“So, you have spoken with our newest guest?”
Aragorn nodded slowly. “Yes, Lord Elrond.”
The Master of the Last Homely House sighed. “Why do you insist on calling me Lord, my son?” he asked.
The Man looked at his former foster father from under his brows, then shrugged. “Yet you have ever been more than merely the one who raised me as his son--you are the rightful heir to Ereinion Gil-galad himself; the lord of this land, no matter how small it is; the greatest loremaster remaining within Middle Earth----”
Elrond held up a hand to halt his foster son’s words. “I question that, with Celeborn, Galadriel, and Círdan remaining yet within the Mortal Lands. And do you not also avoid speaking of me as father due to the fact I am that to the woman you love?”
Aragorn faced him directly, and with the pain of his desire conflicting with the loyalty he owed the one who’d raised him as his own written plainly on his face. At last he dropped his gaze. “I am sorry--I would not cause you this pain. Or myself,” he added in lower tones.
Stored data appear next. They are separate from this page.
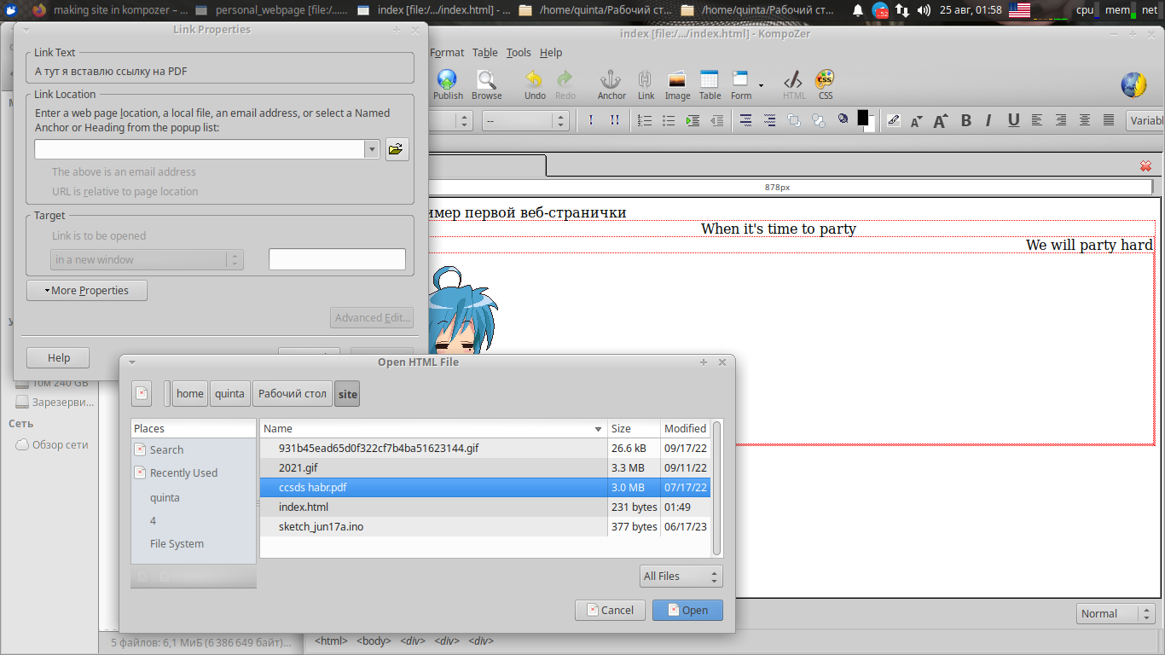Viewport: 1165px width, 655px height.
Task: Click the black text color swatch
Action: point(863,118)
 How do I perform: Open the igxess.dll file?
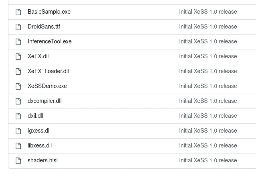[39, 131]
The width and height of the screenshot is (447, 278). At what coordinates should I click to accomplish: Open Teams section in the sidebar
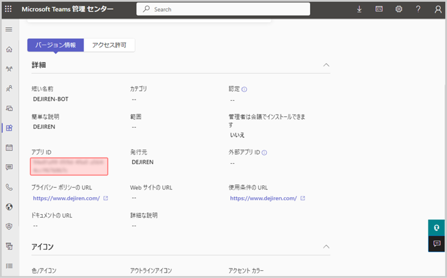[x=9, y=69]
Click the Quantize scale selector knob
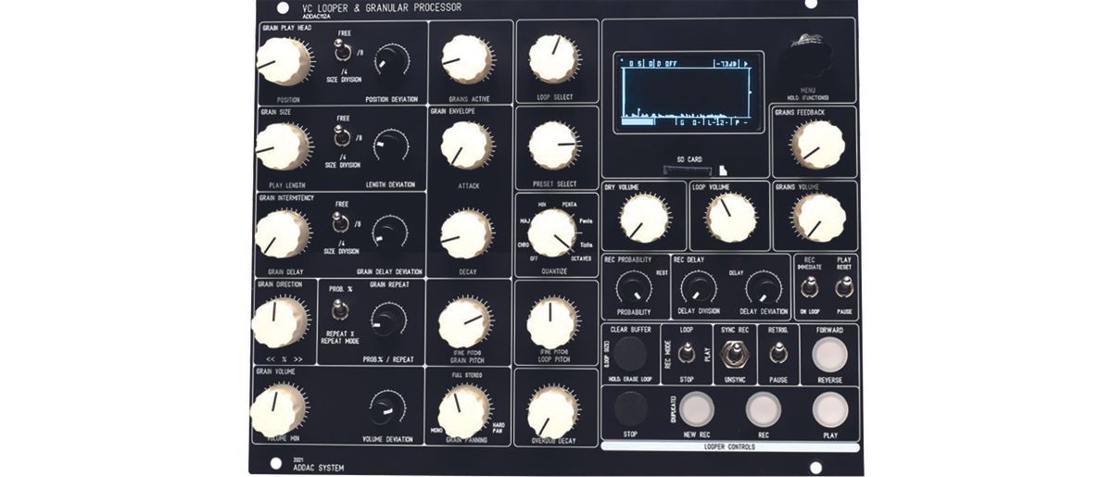 tap(551, 232)
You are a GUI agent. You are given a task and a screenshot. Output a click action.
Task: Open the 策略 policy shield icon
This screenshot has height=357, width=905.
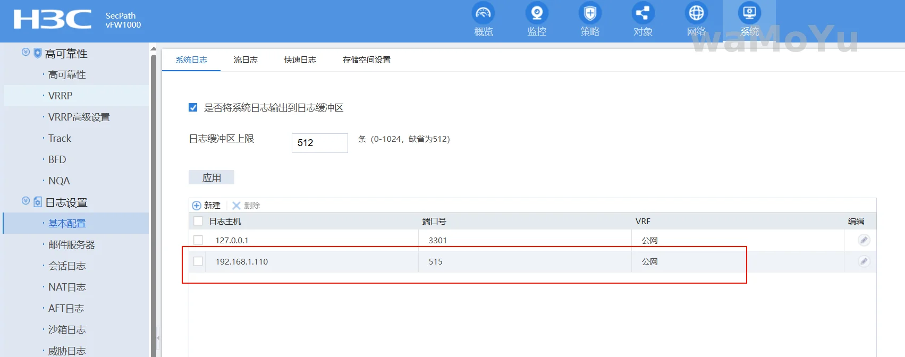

“The time comes,” Elrond said slowly, “when either your hope is reached, or we all face the final darkness together.” He sighed as he reached out to place his hand on the Man’s shoulder, and the two shared a look. “Of the two griefs, you know which I would prefer.”
Slowly his Mannish son nodded, his expression softening. “I wish only that neither of us had to face that grief, Adar.” He set his hand over that of the Peredhel.
After a time of quiet, Elrond straightened. “And what was your thought on meeting the son of Denethor of Gondor?”
Aragorn smiled ruefully. “When I realized who it was, all I could think for a moment was of the small child with the chubby legs I last saw with the hands of his mother on his shoulders.”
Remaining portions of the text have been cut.